Nightwolf
“If Mara is a demon, then how come you saw it?” Lenore asks. “Solon told me demons were a human issue.”
“Amethyst is human,” I remind her. “And it’s true that we don’t usually deal with demons, especially with the Mara, since death isn’t as constant in a vampire’s life as it is for a human. For humans, death and loss are inevitable. But some vampires are unlucky. I saw the Mara before my father died.” I pause, the memory of being back in that house in the woods, of being so small and afraid, slides into my veins like ice, like it was yesterday. “I woke up to have the demon on my chest, and then I saw a figure I later learned was my father. It was him, coming back to me, to tell me he was going to die.”
“Or,” Solon adds quietly, “it was a product of the Mara, not your real father at all.”
“Either way, it was foreshadowing,” I say. “From the future. And aside from the demon that was plaguing Amethyst, we both saw her mother.”
Lenore gasps. “You saw her mother!”
“We didn’t know it at the time,” I say quickly. “She was in the hospital gown, but her hair was down and I don’t know if I’ve ever seen Yvonne with her hair not in a bun. And her face was bloody. We couldn’t tell.”
“But still, you knew,” Solon says, though his tone isn’t accusatory.
I shake my head. “Not at first. I didn’t realize why it was so familiar to me. Then, I didn’t want to think about it and I didn’t want to scare Amethyst if I couldn’t be certain.”
“Maybe you should have,” Lenore says, and her words spear me. Even Solon gives her a harsh look. “What? I’m just saying maybe if she knew what the Mara was, she wouldn’t have let her mom go for a walk. Maybe you wouldn’t have left for Shelter Cove.”
“And you expect Amethyst to wrap her mother up in a bubble for the rest of her life?” Solon says sharply. “Moonshine, come on. Maybe Wolf should have told her for the sake of being honest, but it probably would have done nothing to stop this from happening.

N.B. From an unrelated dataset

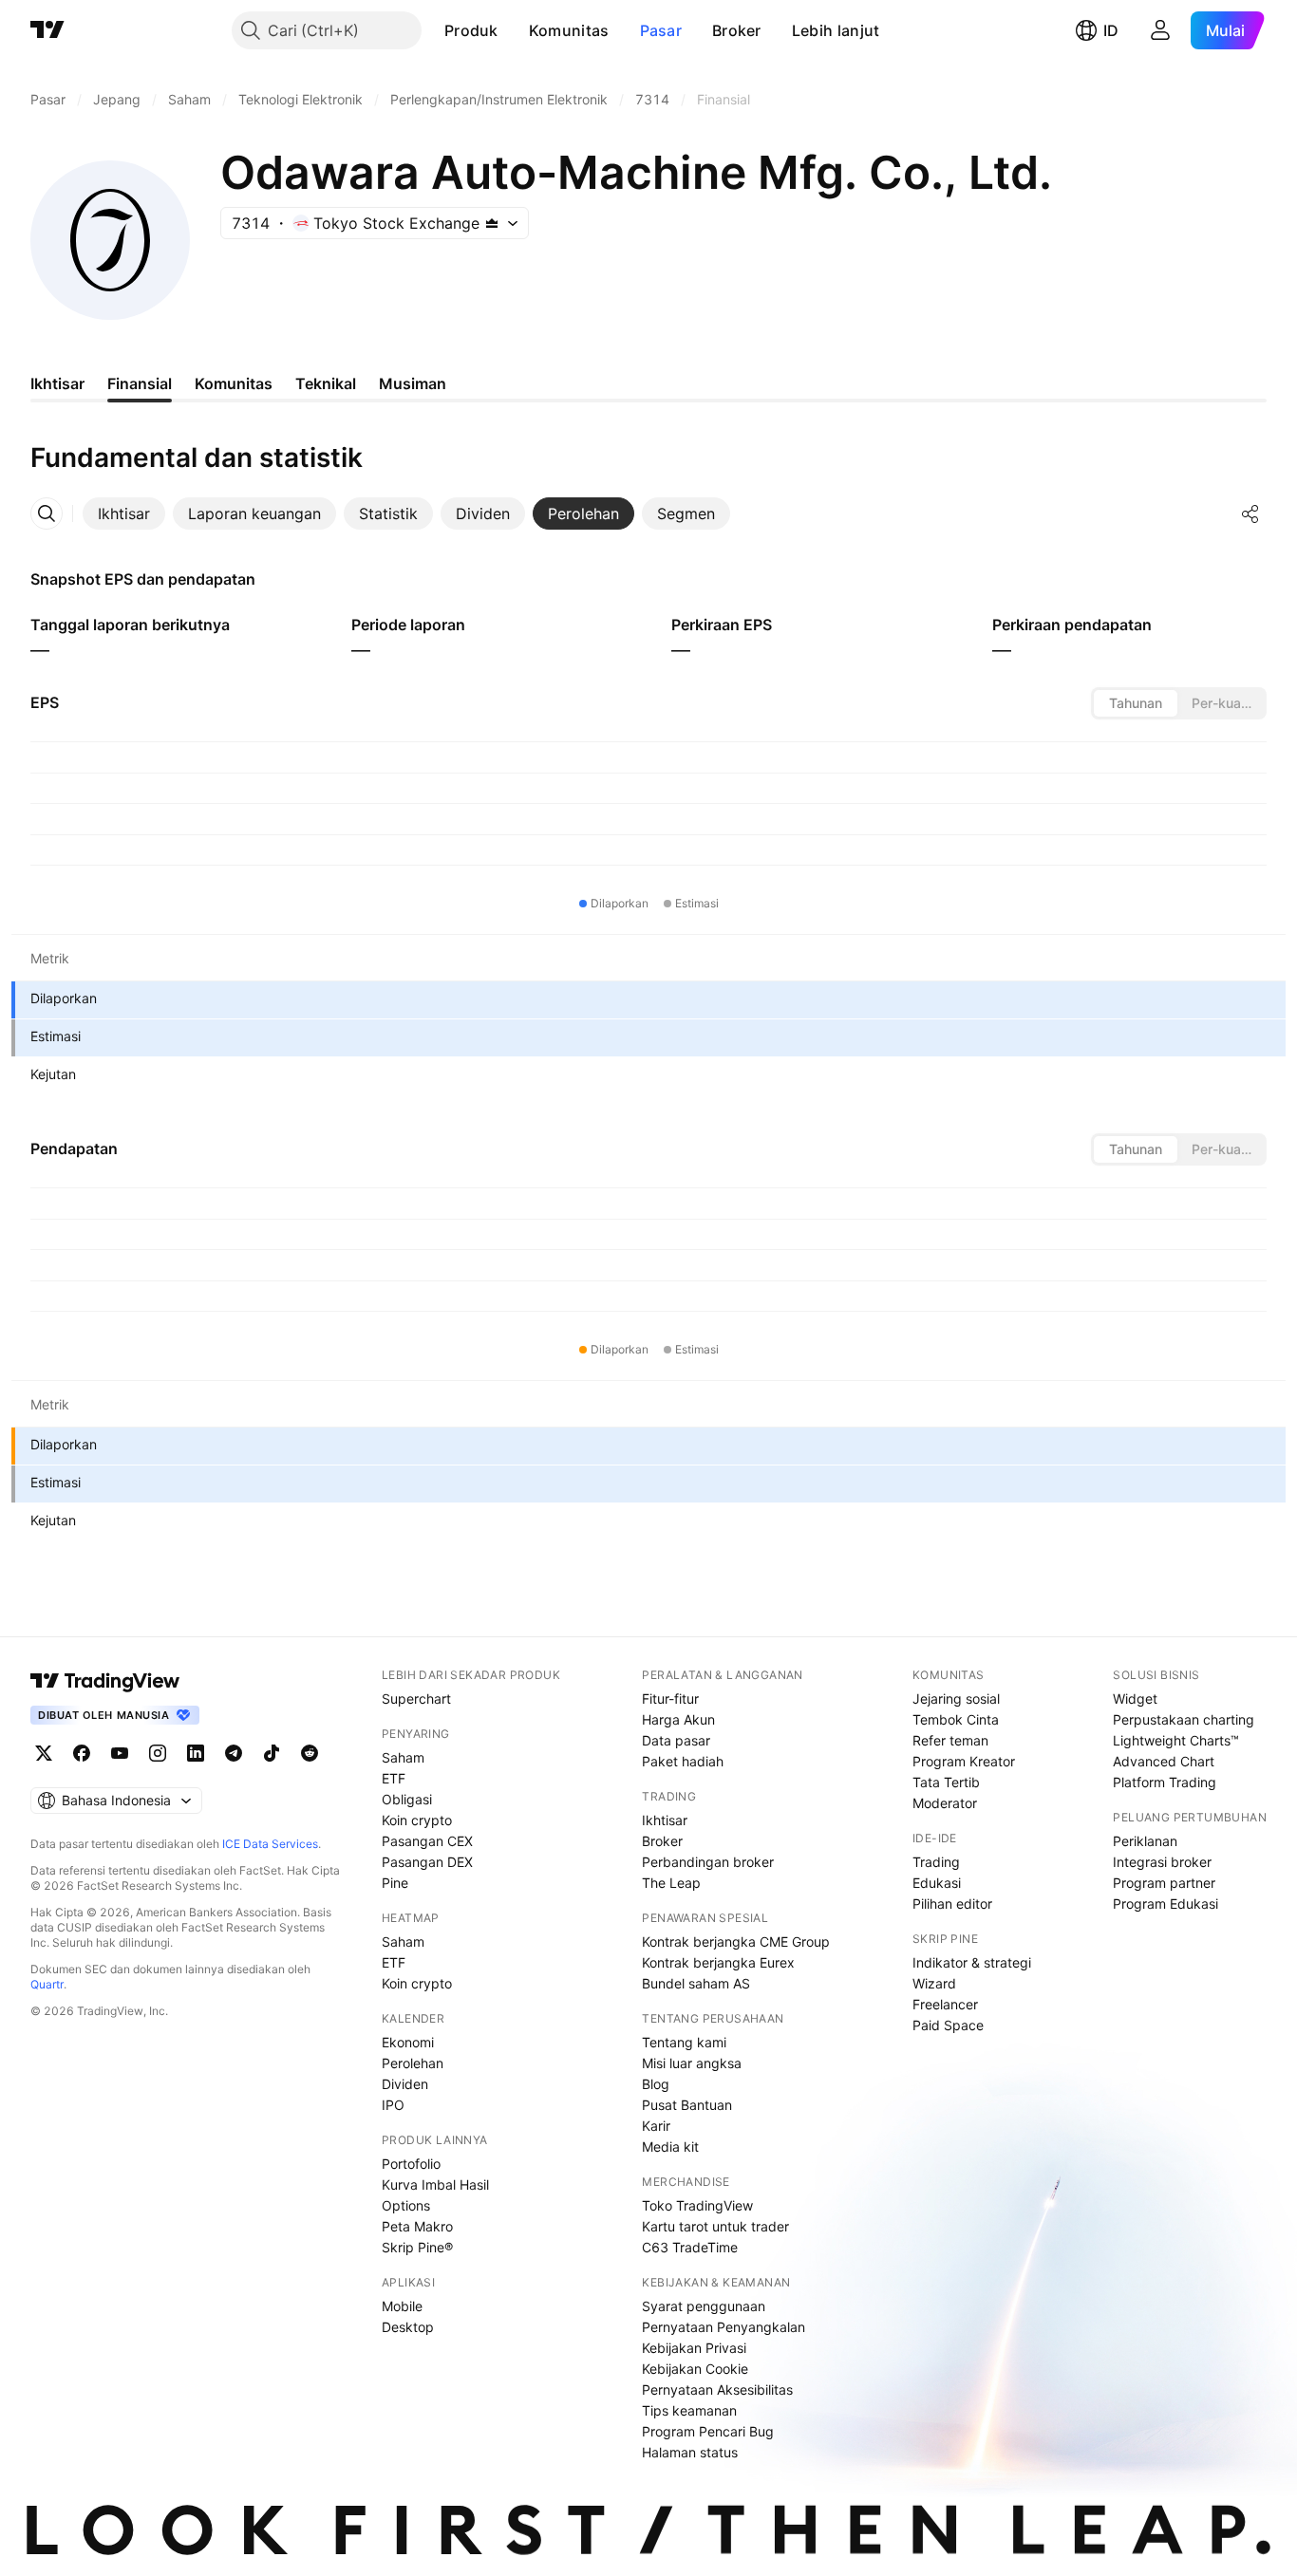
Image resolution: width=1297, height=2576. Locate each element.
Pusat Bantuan (687, 2105)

All it would have done is make Amethyst paranoid and anxious until…” He doesn’t have to finish that thought.
We fall silent.
“Sorry Wolf,” Lenore says to me, cheeks red and looking reprimanded. “I didn’t mean it that way. It’s not your fault.”

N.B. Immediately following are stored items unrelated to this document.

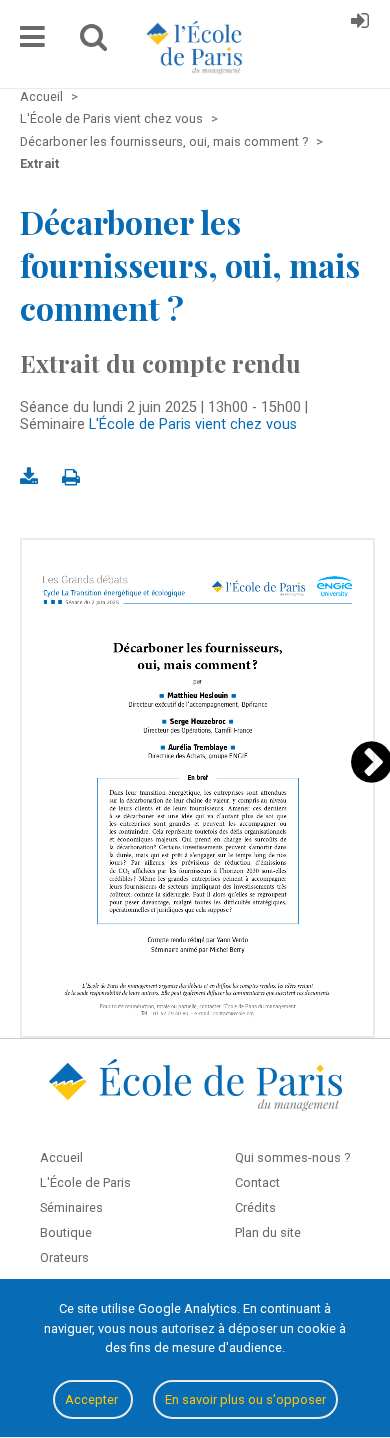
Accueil (61, 1157)
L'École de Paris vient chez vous (193, 424)
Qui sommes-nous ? (292, 1157)
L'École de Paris (85, 1182)
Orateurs (64, 1257)
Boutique (66, 1232)
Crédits (255, 1207)
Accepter (93, 1399)
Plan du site (268, 1232)
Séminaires (71, 1207)
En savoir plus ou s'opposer (245, 1399)
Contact (257, 1182)
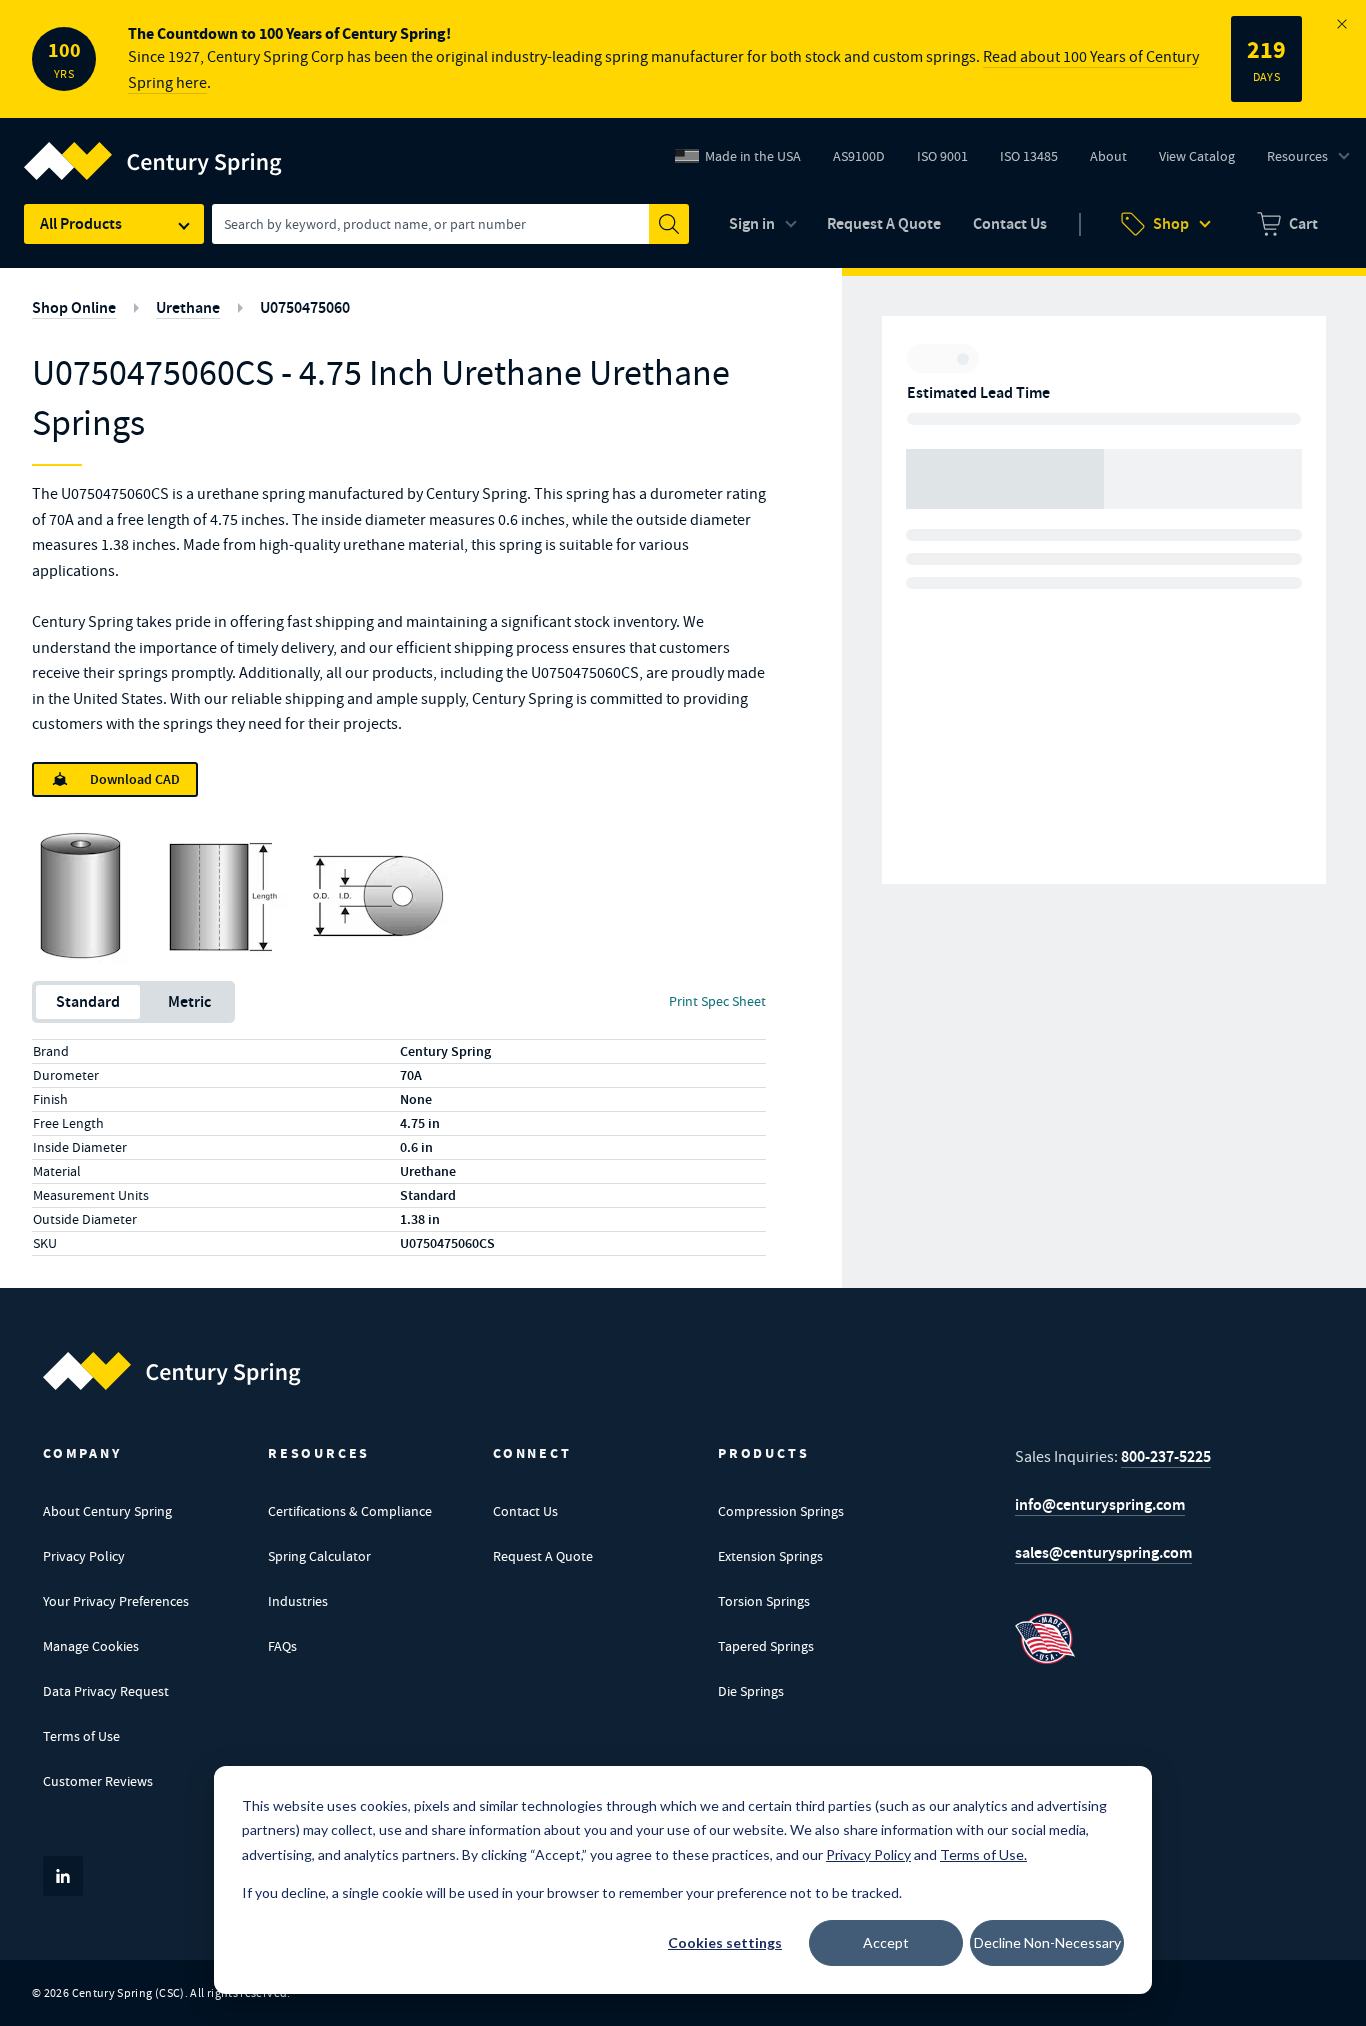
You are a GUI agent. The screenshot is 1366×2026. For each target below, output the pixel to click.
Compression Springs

Well, fucking hell, if I was already worried it was my fault before, this isn’t helping. “Either way,” I grumble, “what’s done is done.”
Suddenly a look of realization, of horror comes over Lenore’s face. “So does this mean she’s going to die?”
I look at Solon, because I’m unsure how to answer that. I haven’t even let myself think about death yet, not with Yvonne.
Solon mulls that over for a moment then glances down at Lenore. “The Mara bring death and misfortune. This might just be misfortune. It doesn’t mean that Yvonne is going to die.”
“Yeah, but Wolf’s father did.”
“Doesn’t have to be that way,” Solon says in a clipped voice, just as some nurses pushing a stretcher come past us in the hallway. There’s an old man on the stretcher, oxygen tubes going up his nose, and he seems out of it. I can sense the weakness in him, imbalance in his blood cells.
Suddenly his eyes fly open and I feel his fear. He lifts his arm and points at the three of us, a look of absolute horror on his face. The nurses look over at us in confusion, and instead of giving us an awkward smile like, don’t mind him, he’s dying, they look disturbed by us.
“What the hell was that?” Lenore whispers as the cart continues down the hall, a nurse glancing at us warily over his shoulder.
“You haven’t noticed all the looks we’re getting?” Solon asks quietly, and the moment he says that I realize I’ve been noticing it subconsciously from nurses and workers passing us by. “You know people find us strange when we’re by ourselves. Two vampires together even more so. Three, well, it’s starting to spook the humans, even if they don’t know why.”
“In that case, I’m going to go get a coffee from the cafeteria, in case we start attracting negative attention,” Lenore says. She eyes me. “You want any?”
“Please,” I tell her, pressing my hands together in show. As much as the adrenaline is rushing through me, I didn’t sleep at all last night and the drive down has made me exhausted. Even vampires crash from time to time, especially if they haven’t fed in a while.
Solon tells Lenore he’s fine and she goes off down the hall, disappearing around the corner.
I immediately turn to Solon. “How is she really?”
“Yvonne?” He presses his lips together for a moment and exhales hard through his nose. “It’s not promising.”